Objective: To analyze the outcomes of surgical treatment for severe cervicothoracic kyphosis.
Methods: A retrospective study was performed for a total of 7 patients with severe cervicothoracic kyphosis. There were congenital malformation (n = 5) and cervicothoracic tuberculosis (n = 2). The mean preoperative Cobb angle of kyphosis was 89.3° (range: 72 - 103°). The average JOA (Japanese Orthopedic Association) score of neurological function was 11.2 ± 1.2 points. Preoperative halo-pelvic traction was performed and maintained for 25 - 40 days according to the patient conditions. Then posterior instrumented fusion was performed.

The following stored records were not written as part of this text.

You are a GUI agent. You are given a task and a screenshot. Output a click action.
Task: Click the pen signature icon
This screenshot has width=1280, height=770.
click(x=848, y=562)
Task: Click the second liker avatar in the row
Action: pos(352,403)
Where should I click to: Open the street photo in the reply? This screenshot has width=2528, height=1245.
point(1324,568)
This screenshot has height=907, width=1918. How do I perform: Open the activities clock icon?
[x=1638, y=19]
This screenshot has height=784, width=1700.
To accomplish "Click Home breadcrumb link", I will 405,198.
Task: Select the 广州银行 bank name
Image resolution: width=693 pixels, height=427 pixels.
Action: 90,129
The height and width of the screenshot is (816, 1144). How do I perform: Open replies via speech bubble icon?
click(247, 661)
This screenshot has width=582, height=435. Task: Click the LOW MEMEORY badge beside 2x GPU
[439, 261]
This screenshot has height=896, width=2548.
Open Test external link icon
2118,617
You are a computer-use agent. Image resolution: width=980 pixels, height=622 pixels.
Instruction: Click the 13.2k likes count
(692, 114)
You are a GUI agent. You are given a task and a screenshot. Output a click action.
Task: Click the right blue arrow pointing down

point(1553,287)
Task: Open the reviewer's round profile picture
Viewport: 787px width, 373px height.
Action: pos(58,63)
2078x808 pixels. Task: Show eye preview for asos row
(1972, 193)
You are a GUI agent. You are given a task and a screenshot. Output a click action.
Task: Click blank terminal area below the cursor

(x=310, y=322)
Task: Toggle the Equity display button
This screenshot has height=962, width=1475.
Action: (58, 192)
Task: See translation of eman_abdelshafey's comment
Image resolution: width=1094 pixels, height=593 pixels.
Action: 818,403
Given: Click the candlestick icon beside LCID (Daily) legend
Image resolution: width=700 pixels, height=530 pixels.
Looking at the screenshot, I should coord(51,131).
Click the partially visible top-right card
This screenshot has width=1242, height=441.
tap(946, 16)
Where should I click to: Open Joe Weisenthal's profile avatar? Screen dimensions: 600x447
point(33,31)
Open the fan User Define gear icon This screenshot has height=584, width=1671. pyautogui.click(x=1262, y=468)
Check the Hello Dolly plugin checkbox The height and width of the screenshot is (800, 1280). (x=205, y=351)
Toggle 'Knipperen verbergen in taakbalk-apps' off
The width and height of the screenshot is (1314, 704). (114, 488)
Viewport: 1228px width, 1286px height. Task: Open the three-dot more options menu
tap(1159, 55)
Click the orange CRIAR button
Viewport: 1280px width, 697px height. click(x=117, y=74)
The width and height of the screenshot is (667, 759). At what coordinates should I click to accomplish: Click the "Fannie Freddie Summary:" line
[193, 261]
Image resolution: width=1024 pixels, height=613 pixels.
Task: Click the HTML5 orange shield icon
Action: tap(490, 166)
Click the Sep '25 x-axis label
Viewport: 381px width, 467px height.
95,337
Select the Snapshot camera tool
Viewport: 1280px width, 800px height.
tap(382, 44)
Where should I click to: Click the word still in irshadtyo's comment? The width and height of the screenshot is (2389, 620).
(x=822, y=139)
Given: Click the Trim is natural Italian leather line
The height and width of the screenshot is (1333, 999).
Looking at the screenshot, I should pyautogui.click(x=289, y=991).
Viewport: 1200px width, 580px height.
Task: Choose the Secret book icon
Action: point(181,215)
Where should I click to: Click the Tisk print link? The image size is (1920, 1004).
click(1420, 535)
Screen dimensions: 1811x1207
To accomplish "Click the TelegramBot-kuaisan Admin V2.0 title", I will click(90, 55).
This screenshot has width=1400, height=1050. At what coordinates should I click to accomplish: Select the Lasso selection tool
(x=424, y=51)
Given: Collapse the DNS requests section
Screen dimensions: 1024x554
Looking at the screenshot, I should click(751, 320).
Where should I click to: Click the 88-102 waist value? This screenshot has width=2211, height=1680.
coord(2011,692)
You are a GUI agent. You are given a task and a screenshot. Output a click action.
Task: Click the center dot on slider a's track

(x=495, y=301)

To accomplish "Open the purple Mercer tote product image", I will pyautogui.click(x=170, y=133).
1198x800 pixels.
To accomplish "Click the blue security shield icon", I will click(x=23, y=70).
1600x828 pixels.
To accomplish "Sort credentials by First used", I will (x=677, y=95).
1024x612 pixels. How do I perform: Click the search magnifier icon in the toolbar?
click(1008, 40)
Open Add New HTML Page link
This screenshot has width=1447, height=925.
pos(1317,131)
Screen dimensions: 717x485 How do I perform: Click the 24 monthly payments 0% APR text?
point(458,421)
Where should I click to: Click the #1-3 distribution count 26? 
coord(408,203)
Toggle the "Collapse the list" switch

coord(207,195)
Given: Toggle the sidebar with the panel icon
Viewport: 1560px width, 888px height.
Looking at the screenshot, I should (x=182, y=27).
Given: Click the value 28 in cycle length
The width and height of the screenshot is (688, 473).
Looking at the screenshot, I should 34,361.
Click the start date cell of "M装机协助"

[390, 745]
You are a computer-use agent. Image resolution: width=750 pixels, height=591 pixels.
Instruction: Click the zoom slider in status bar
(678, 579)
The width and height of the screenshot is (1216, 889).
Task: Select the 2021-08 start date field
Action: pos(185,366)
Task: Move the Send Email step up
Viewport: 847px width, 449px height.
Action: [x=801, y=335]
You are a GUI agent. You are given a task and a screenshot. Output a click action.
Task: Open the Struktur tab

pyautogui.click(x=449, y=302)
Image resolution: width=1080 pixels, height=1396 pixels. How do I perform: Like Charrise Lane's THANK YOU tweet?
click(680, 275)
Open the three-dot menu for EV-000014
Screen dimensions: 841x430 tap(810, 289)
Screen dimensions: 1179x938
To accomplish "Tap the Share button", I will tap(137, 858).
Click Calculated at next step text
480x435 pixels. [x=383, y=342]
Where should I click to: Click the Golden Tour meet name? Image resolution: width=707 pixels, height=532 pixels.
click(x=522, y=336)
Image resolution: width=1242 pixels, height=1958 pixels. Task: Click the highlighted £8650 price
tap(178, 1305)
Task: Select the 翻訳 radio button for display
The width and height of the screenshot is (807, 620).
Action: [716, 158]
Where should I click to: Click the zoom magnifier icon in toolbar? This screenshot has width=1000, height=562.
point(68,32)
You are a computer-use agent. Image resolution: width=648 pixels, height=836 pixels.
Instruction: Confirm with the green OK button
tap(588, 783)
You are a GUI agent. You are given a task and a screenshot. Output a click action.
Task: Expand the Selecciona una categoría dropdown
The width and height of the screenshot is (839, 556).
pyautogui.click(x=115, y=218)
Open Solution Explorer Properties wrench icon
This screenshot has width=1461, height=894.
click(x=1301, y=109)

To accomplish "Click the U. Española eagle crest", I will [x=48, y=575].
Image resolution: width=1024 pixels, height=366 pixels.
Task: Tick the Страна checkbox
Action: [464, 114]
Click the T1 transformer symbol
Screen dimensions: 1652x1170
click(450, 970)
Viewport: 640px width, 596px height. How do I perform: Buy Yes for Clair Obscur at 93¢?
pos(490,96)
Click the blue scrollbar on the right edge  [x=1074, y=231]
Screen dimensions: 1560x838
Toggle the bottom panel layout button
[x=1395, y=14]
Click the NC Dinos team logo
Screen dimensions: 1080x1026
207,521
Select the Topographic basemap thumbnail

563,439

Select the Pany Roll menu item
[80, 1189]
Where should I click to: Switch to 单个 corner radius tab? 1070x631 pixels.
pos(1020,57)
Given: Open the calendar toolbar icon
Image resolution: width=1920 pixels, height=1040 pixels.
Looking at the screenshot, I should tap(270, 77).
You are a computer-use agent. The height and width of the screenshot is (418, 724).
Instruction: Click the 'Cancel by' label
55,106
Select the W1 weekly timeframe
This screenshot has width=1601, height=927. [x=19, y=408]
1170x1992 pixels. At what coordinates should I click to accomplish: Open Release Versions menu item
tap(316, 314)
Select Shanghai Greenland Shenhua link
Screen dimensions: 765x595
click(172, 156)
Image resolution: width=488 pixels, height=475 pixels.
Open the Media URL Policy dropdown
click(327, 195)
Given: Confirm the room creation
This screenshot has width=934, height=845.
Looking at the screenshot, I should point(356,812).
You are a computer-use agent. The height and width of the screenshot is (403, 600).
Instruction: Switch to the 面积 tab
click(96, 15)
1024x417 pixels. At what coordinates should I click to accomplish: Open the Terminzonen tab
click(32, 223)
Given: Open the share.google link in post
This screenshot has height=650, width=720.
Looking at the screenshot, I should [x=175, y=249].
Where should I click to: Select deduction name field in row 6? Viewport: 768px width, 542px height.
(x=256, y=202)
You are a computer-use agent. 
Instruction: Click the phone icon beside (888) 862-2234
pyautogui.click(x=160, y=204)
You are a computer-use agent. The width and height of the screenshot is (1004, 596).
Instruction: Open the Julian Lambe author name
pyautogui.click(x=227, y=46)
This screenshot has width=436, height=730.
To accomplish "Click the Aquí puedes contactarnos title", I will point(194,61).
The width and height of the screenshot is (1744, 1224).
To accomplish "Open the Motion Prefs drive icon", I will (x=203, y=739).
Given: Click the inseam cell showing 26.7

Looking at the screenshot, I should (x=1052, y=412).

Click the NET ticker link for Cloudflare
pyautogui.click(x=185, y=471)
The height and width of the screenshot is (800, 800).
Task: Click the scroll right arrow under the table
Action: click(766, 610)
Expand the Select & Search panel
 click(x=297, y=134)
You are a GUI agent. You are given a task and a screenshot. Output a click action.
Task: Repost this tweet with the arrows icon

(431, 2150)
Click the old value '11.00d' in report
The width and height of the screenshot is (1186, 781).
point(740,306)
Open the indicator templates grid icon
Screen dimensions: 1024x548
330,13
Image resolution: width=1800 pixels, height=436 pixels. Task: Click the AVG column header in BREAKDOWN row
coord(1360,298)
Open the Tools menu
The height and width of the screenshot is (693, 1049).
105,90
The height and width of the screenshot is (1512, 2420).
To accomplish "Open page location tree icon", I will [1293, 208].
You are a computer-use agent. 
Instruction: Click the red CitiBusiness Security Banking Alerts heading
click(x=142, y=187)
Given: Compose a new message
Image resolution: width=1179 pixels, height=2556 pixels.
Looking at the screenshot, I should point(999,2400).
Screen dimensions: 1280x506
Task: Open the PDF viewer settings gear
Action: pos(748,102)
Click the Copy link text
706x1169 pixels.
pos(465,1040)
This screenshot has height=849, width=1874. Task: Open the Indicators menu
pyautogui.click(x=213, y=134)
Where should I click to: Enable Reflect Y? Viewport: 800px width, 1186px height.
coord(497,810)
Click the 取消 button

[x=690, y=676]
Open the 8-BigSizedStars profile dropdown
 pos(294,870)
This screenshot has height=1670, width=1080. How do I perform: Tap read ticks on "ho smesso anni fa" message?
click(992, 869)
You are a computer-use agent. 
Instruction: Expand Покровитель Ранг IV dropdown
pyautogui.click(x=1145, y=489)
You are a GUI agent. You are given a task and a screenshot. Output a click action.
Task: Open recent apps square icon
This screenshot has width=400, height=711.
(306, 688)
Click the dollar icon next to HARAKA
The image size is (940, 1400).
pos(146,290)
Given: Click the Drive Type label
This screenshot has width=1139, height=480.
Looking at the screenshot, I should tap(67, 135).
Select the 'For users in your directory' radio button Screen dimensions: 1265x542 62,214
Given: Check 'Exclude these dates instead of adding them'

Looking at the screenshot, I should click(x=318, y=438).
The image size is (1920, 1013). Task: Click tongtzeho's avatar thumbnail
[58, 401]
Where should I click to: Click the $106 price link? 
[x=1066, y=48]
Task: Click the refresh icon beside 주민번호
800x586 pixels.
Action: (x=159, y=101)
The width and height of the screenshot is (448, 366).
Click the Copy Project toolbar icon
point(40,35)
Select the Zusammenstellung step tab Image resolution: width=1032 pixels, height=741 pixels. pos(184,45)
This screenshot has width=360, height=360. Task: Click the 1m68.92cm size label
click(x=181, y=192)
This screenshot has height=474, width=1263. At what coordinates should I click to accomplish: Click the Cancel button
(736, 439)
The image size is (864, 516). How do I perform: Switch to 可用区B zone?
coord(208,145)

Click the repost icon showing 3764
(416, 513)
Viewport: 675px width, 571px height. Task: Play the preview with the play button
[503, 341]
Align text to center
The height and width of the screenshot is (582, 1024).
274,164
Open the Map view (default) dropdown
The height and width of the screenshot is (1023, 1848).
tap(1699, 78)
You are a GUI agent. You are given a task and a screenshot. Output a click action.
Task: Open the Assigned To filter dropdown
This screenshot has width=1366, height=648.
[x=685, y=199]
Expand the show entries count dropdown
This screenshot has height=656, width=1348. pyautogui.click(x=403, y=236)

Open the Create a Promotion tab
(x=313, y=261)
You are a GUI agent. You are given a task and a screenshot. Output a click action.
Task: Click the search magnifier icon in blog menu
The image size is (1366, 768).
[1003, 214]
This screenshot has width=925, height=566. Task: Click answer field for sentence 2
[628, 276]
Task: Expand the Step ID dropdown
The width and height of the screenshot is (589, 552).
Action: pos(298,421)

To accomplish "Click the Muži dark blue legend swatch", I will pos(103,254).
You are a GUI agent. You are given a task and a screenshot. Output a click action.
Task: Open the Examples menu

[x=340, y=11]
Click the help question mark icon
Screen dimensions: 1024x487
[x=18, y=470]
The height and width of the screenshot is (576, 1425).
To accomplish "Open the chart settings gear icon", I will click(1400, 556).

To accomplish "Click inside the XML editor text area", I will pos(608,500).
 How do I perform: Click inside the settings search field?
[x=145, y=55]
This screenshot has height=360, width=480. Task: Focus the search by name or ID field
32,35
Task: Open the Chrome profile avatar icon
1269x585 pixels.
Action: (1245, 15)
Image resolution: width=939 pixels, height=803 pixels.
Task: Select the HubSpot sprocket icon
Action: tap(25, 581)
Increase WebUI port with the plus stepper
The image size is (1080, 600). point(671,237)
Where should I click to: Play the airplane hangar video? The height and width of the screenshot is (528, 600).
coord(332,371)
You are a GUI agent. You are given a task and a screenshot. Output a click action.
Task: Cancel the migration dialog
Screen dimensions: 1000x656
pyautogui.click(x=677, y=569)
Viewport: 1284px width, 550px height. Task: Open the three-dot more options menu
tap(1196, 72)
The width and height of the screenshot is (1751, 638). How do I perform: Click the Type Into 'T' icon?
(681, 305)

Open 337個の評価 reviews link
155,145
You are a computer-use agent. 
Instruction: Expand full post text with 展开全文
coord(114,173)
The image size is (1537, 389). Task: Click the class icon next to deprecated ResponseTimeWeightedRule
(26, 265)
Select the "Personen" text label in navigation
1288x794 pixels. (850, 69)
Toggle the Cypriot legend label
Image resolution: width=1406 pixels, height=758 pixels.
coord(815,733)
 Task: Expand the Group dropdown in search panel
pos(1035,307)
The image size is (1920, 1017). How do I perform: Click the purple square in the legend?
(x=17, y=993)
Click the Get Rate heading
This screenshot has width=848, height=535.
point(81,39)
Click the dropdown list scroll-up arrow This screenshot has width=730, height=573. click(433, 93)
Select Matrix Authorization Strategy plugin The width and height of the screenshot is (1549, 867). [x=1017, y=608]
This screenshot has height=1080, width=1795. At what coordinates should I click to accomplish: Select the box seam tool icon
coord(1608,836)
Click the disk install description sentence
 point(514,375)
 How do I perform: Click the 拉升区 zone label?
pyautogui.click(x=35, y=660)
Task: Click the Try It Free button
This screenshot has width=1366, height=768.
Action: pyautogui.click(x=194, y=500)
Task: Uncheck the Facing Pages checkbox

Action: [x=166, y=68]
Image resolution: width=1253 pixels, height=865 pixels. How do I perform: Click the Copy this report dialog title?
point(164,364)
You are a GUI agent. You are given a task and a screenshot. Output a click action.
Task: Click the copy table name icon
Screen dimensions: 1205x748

Results: The average postoperative JOA score was 15.4 ± 1.6 points. The mean immediate postoperative Cobb angle was 53.4° (range: 45 - 67°). A mean correction rate of 40.2% was achieved. All patients were followed up for a mean of 18 months (range: 10 - 24). And a mean correction loss of 2.5° was observed at the final follow-up. Two patients had transient upper limb pain during distraction. There were no intra-operative or post-operative occurrences of spinal cord injury and other neurological complications.
Conclusion: Halo-pelvic traction plus posterior spondylodesis may be a safe and effective therapy of severe cervicothoracic kyphotic deformity.